»»

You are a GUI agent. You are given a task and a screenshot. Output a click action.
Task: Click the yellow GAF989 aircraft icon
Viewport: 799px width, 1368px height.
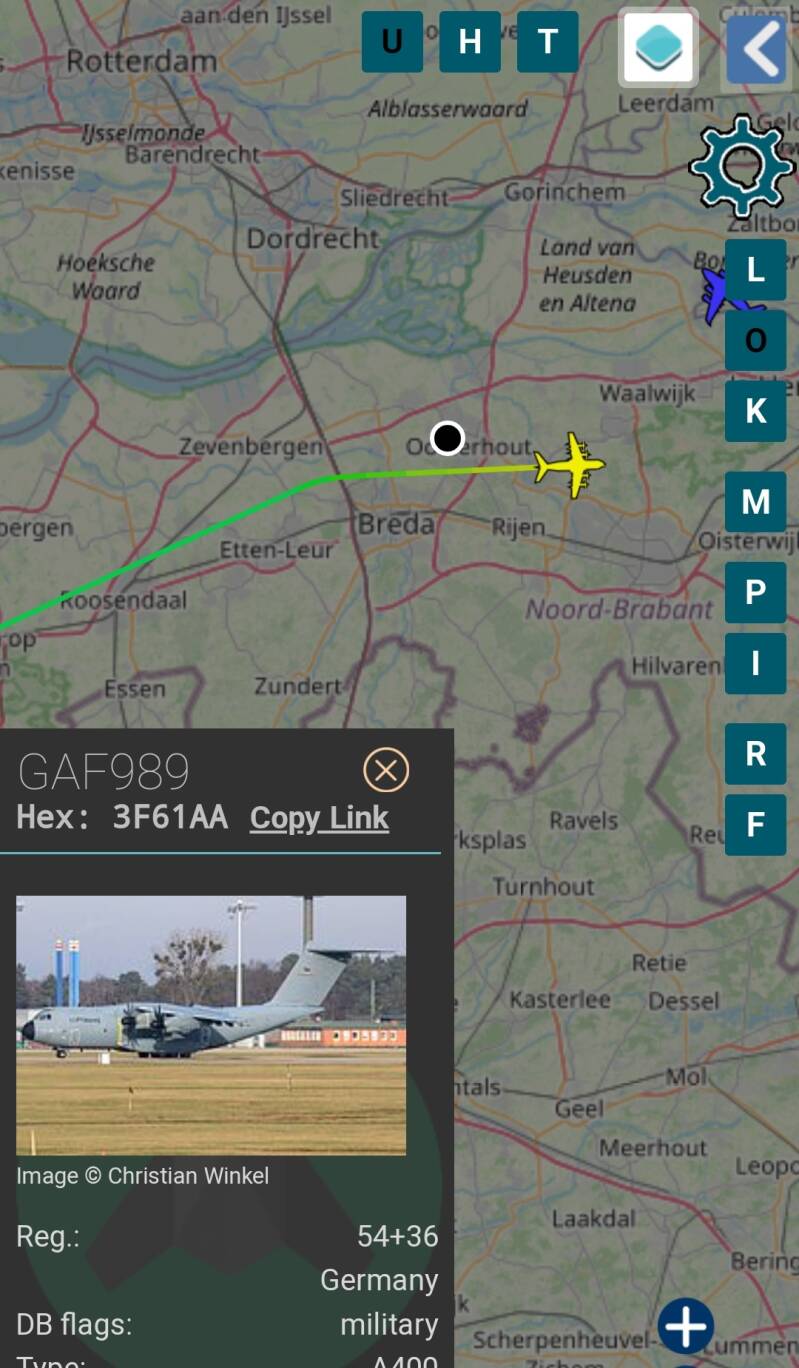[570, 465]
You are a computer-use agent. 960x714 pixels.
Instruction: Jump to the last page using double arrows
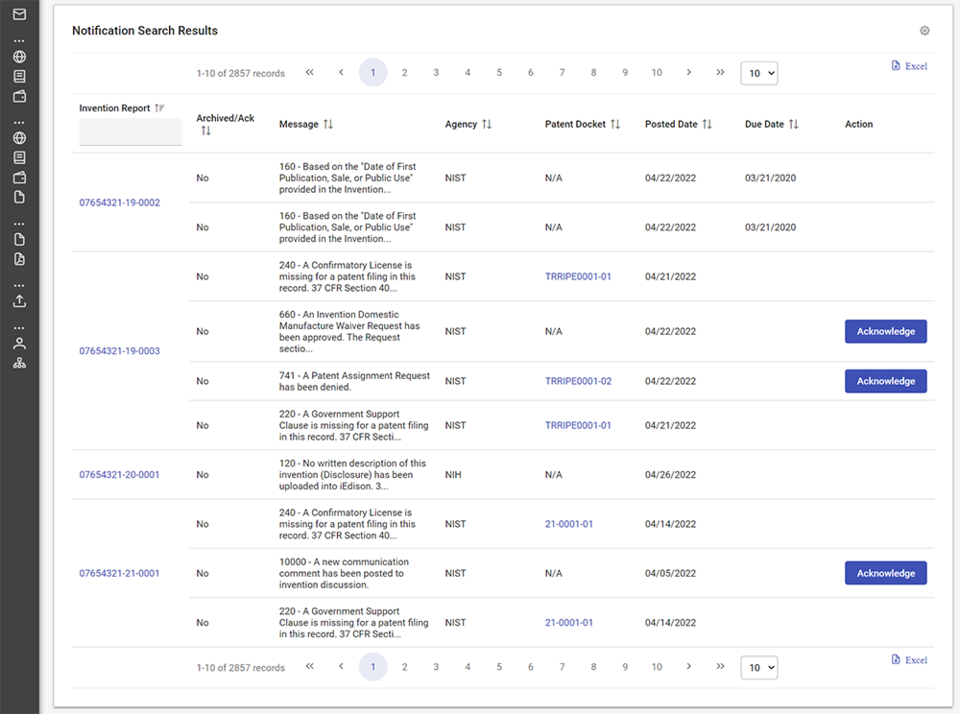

««

From the entries above, show each line that includes the string "agent".

> **Answer box**
You are a GUI agent. You are given a task and a screenshot. Output a click action.
You are a computer-use agent. 960x714 pixels.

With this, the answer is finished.